Arnold Schwarzenegger was told that he was too big to ever be an actor. Let that sink in. He became one of, if not the largest action movie star of the 80s and 90s. The point is, don't let anyone tell you that you're not right for acting or modeling. There is always a part for you, but you need to put in the work.


8. Will my accent prevent me from getting work?

Going back to Arnold, he was also told, much like Sylvester Stallone, that he wouldn't be hired due to his voice. Well, again, we have great success stories to be told. You accent is another unique strength that you can use to your advantage. You are authentic. However, this is where you need to work to your strengths. Audition for the roles where an accent could work or are required. Not all roles are built with the voice/accent in mind, so there will be times that your natural voice is what gets you the role over the other actors.


With that, it's still a good idea to adjust your accent by working with a coach for the roles you want, but don't allow for accents based on the character's background. This is why we see Hugh Jackman nail the American English accent despite being from Australia. Regardless of your unique accent it's a good idea to be able to do more than one to land more roles.
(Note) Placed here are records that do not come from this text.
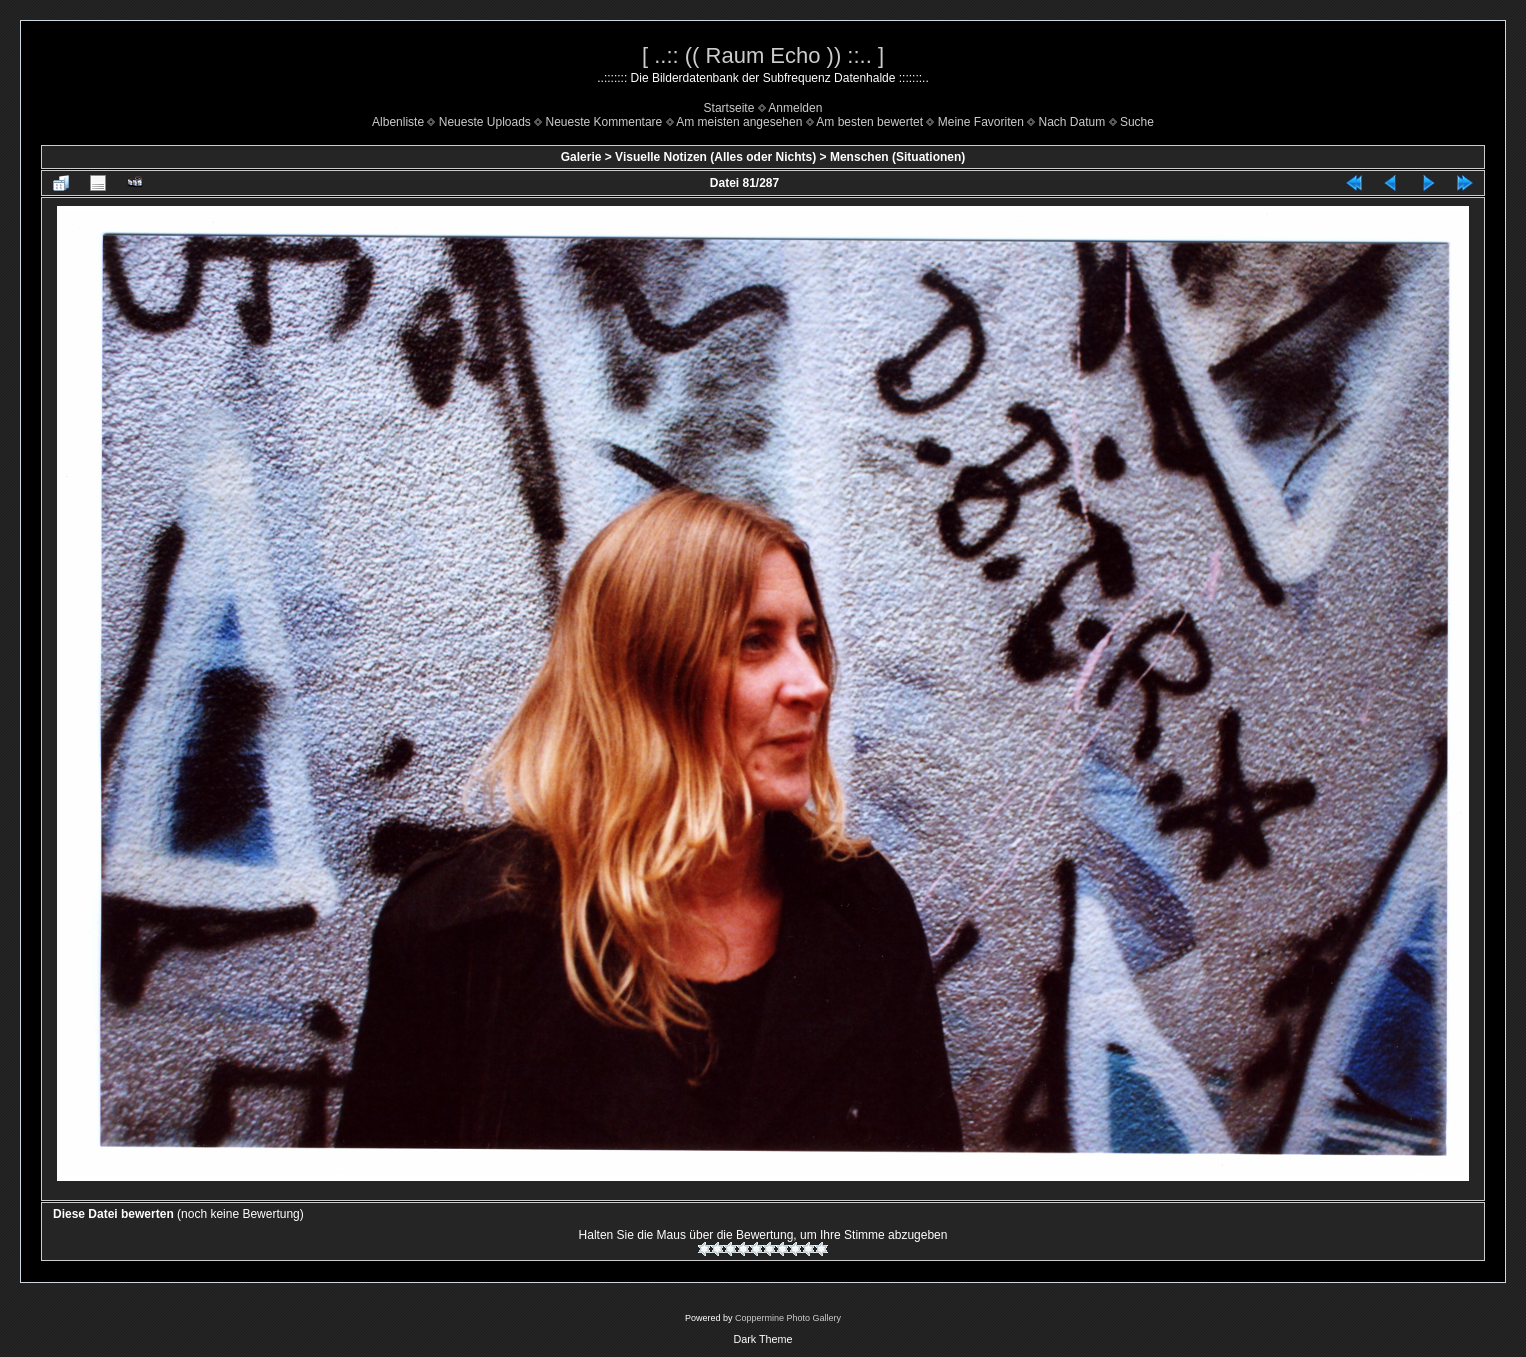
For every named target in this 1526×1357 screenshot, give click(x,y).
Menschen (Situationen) (897, 157)
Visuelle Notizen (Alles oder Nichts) (715, 157)
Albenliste (398, 122)
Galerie (581, 157)
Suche (1137, 122)
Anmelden (795, 108)
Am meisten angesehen (739, 122)
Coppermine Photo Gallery (788, 1318)
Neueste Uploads (485, 122)
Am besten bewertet (869, 122)
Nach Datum (1072, 122)
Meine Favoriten (981, 122)
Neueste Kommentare (604, 122)
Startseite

9. What happens if I get rejected?

It's all part of the game. Get used to being told "no", or realistically, told nothing. Most auditions have "call-backs" which is typically only done for the actors they want "back". When this happens go back to question #3. Let it go and move on. After all, Julie Andrews said it best:

"Perseverance is failing 19 times and succeeding the 20th" - Julie Andrews

If there is one skill every actor should have it's becoming comfortable with rejection. A Casting Director has 100 people in front of them, 20 of them were good, 8 of them were great, but they can only pick 1. Don't take it personal. Learn to be comfortable with auditions and have fun!




10. How long until I make it?

First, what is your definition of "making it"? It's connected to that goal back at the top. Understand your definition of making it and create goals along the way before you worry about the time frame. Considering that most actors stop in about one year of starting, the main advice here is, Don't Give Up.


Be patient. Becoming an actor by tomorrow isn't impossible, but it's highly unlikely. So, stay in it and be ready to invest a lot of time, hard work, and even money before it pays off. Go back and reflect on these questions and your answers over time and just remember that you you are doing what you love!